Association score testing for rare variants and binary traits in family data with shared controls

Abstract

Genome-wide association studies have been an important approach used to localize trait loci, with primary focus on common variants. The multiple rare variant-common disease hypothesis may explain the missing heritability remaining after accounting for identified common variants. Advances of sequencing technologies with their decreasing costs, coupled with methodological advances in the context of association studies in large samples, now make the study of rare variants at a genome-wide scale feasible.

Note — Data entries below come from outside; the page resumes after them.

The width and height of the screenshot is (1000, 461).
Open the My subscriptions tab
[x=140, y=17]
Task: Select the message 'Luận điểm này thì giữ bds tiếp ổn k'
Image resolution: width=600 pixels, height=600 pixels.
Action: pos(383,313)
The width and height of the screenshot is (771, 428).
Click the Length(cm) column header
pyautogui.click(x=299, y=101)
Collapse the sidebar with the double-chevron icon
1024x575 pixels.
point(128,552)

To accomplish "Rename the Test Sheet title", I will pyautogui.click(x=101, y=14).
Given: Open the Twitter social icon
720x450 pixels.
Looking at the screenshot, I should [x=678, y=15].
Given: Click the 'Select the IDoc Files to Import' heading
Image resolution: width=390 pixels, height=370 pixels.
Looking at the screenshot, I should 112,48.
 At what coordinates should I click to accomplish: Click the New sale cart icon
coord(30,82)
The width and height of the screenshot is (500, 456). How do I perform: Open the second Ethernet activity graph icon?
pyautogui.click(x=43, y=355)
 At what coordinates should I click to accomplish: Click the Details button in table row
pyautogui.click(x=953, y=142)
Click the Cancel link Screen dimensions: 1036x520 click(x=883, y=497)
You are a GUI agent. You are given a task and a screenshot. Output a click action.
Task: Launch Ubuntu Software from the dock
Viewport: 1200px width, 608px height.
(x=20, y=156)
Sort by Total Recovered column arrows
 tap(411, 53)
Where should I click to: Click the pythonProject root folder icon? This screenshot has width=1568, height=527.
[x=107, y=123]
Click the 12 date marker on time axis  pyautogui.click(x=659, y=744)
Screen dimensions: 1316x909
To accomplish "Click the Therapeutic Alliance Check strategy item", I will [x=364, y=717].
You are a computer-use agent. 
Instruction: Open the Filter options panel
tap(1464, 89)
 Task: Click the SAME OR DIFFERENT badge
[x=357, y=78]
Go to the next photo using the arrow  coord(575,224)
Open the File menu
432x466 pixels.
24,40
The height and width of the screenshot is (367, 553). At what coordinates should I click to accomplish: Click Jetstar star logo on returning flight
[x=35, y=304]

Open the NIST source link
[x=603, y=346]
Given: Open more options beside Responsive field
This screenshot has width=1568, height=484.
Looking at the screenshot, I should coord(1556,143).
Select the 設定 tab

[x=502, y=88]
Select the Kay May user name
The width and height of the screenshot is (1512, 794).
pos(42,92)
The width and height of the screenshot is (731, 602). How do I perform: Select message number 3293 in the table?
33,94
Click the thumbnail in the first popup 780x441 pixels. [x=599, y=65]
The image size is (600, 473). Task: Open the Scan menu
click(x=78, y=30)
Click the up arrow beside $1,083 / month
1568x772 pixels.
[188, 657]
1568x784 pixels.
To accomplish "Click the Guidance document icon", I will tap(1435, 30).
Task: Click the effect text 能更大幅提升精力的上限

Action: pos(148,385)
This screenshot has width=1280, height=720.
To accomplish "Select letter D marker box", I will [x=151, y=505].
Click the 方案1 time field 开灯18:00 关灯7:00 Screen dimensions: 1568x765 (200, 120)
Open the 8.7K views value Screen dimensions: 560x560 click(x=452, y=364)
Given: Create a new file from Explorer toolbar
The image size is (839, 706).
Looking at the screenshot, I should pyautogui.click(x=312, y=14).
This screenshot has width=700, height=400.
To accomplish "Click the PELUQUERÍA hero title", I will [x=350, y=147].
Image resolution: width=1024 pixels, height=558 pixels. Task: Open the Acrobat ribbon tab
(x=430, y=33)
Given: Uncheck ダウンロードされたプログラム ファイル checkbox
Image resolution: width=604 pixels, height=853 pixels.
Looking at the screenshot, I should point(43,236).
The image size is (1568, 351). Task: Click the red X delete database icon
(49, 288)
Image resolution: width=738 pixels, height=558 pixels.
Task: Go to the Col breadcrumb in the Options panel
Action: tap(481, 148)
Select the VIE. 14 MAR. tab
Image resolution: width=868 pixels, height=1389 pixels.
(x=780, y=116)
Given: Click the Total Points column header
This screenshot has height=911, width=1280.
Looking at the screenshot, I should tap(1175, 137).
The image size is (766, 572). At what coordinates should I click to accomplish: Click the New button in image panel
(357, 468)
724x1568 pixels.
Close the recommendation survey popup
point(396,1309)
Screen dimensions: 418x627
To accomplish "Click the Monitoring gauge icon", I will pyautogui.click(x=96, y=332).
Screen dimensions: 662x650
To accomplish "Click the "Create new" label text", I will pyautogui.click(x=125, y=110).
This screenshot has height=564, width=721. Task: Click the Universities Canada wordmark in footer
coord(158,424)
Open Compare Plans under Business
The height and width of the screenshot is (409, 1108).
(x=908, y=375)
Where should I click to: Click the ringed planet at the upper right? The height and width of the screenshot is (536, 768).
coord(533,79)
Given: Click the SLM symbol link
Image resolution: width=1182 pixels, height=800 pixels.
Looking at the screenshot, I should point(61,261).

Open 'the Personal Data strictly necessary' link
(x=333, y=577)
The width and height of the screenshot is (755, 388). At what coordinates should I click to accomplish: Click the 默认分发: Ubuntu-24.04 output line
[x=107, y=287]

The resurgence of family-based association designs because of their advantage in studying rare variants has also stimulated more methods development, mainly based on linear mixed models (LMMs). Other tests such as score tests can have advantages over the LMMs, but to date have mainly been proposed for single-marker association tests. In this article, we extend several score tests (χcorrected2, WQLS, and SKAT) to the multiple variant association framework. We evaluate and compare their statistical performances relative with the LMM. Moreover, we show that three tests can be cast as the difference between marker allele frequencies (AFs) estimated in each of the group of affected and unaffected subjects. We show that these tests are flexible, as they can be based on related, unrelated or both related and unrelated subjects. They also make feasible an increasingly common design that only sequences a subset of affected subjects (related or unrelated) and uses for comparison publicly available AFs estimated in a group of healthy subjects. Finally, we show the great impact of linkage disequilibrium on the performance of all these tests.

Figure 1

Comparison between tests’ P-values (represented as −log₁₀ P) in the 100 affected related subjects, LowLD scenario and nonassociated SNPs (20 SNPs) included in the test. Top left: W_QLS versus W_corrected in Cor1 scenario; top right: W_QLS versus LMM in Cor1 scenario; bottom left: W_QLS versus LMM in Cor2; bottom right: W_QLS versus LMM in Cor3.

Figure 2

Power of W_corrected, W_QLS, LMM and SKAT in the scenario of 100 related affected subjects under: (A) LowLD, (B) HighLD patterns. Power was estimated using α = 0.01. Mix0: all SNPs have positive direction of effects. Mix30: 30% of the SNPs have positive direction of effects. A: number of associated SNPs. U: number of nonassociated SNPs.

Figure 3

Power of W_QLS in the scenario of 100 affected (related: dark grey; unrelated: light grey) subjects under LowLD patterns. Power was estimated using α = 0.01.